Alibaba’s story of transformation has become the stuff of tech legend. In 26 years, the company has grown from a B2B marketplace into much more than an e-commerce powerhouse, pushing founder and former English teacher Jack Ma, to global prominence as a shining symbol of the China dream: hundreds of biographies and self-help books have been written about his life story and the endless possibilities inspired by hard work and ambition.
Unlike Amazon, which has maintained an arguably tighter focus on e-commerce, Alibaba has built a broad, horizontal infrastructure, in order to become a holistic operating system for digital China. Today, it is a sprawling tech conglomerate with multiple IPO’s, which already has and continues to transform the way people interact with technology in their everyday, from digital wallets, logistics and deliveries, to cloud computing, as well as healthtech.
When I was working here six years ago (which, equates to several past lifetimes in China’s ever-accelerating tech landscape), Alibaba’s health strategy was still tentatively building from its natural strengths in e-commerce, with primary focus on drug deliveries and digital pharmacies.

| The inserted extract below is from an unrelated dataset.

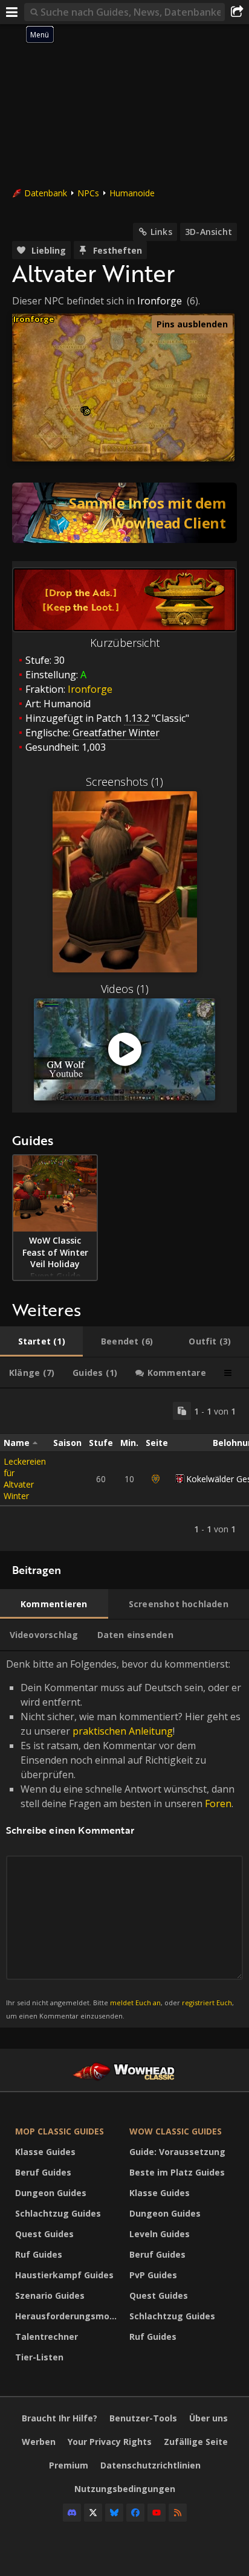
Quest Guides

Things look quite different now.
In this 2-part series, I want to share some highlight snapshots and reflections from my recent visit. I believe that understanding the structure and history of the company provides essential context in order to better analyse its wider incentives, mission and vision, and to predict how these influence health and care in turn.
My Alibaba Journey
In 2019, I joined AliHealth for a stint as a Medical Advisor, working from Alibaba’s headquarters in Hangzhou, and occasionally its high-rise offices in the Northeast of Beijing.
The experience was fascinating, and at times, dystopian, in the way that only big tech can be — particularly as I had spent the majority of my career thus far as a doctor on UK hospital wards. This was my first time working and speaking at length in professional Mandarin for a Chinese company, let alone the biggest name around in tech. From extended screen-time to back-to-back meetings, each day felt fresh and novel for me, even the most seemingly monotonous routines.
Alibaba had absorbed elements of Silicon Valley culture: a vast, beautiful campus built around a landscaped lake, glass towers encircling manicured gardens, and employees doing laps around the water on their breaks. Nested within each very tall, very square building, canteens served everything from regional Chinese dishes to burgers and pizza, and convenience stores sold branded Ali-notebooks and pens that employees could buy as gifts for outside friends and family. There were often company festivals on-site, with themed gifts and interactive games, and regular pop-ups where staff queued for prizes and snacks.
Alibaba also proudly maintained its own culturally Chinese imprint. When I joined, I had been bemused to discover that employee is asked to choose a 花名 (huaming, or nickname), by which they are exclusively known by. This meant that colleagues rarely knew of each other’s real names, even after years of working together. The names were often whimsical, sometimes aspirational, and I wasted days picking out pretentiously obscure Chinese characters from Tang Dynasty poetry in order to impress colleagues with my sophisticated taste.
I was also fascinated by the long-service awards: stamped gold rings, jade pendants and carved seals given at 1, 3, 5, and 10-year marks. These emblems were proudly displayed in security-monitored cases at the centre of the lobby entrance where my colleagues and I beeped in and out everyday, glowing and calling out to us as the symbolic rewards of long term loyalty.